Вот, пожалуй, и все, что я хотел сообщить тебе в последнем послании. Надеюсь, моя просьба отложится у тебя в памяти, сын, и ты исполнишь данное мне обещание.
Письмо это сожги, дабы оно не попало в руки твоей матери и не нанесло ей душевную рану. Мы с ней прожили много лет в любви и согласии, и я никоим образом не желаю огорчать ее».
Внизу листка отдельной припиской был указан адрес Анны Андреевны Ремизовой, которая, судя по вышеизложенному, приходилась мне родной сестрой по отцу.
Я повертел письмо в руках, перечитал его и почесал затылок.
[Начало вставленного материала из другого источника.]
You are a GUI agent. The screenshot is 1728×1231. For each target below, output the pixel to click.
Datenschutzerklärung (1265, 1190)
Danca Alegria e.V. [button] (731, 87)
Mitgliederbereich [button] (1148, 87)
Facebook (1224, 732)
Ну и задачка! Выходит, мне предстоит не просто познакомиться с сестрицей, а стать ее попечителем. Интересно, ей что-нибудь известно о моем существовании? Или она находится в том же неведении, в коем до сей поры пребывал и я?
Пожалуй, мне стоит предложить ей перебраться в Москву, и если она согласится, на первое время поселить… Где я ее поселю, черт побери? Сниму для нее квартиру? Закажу гостиничный номер? Приведу к нам домой?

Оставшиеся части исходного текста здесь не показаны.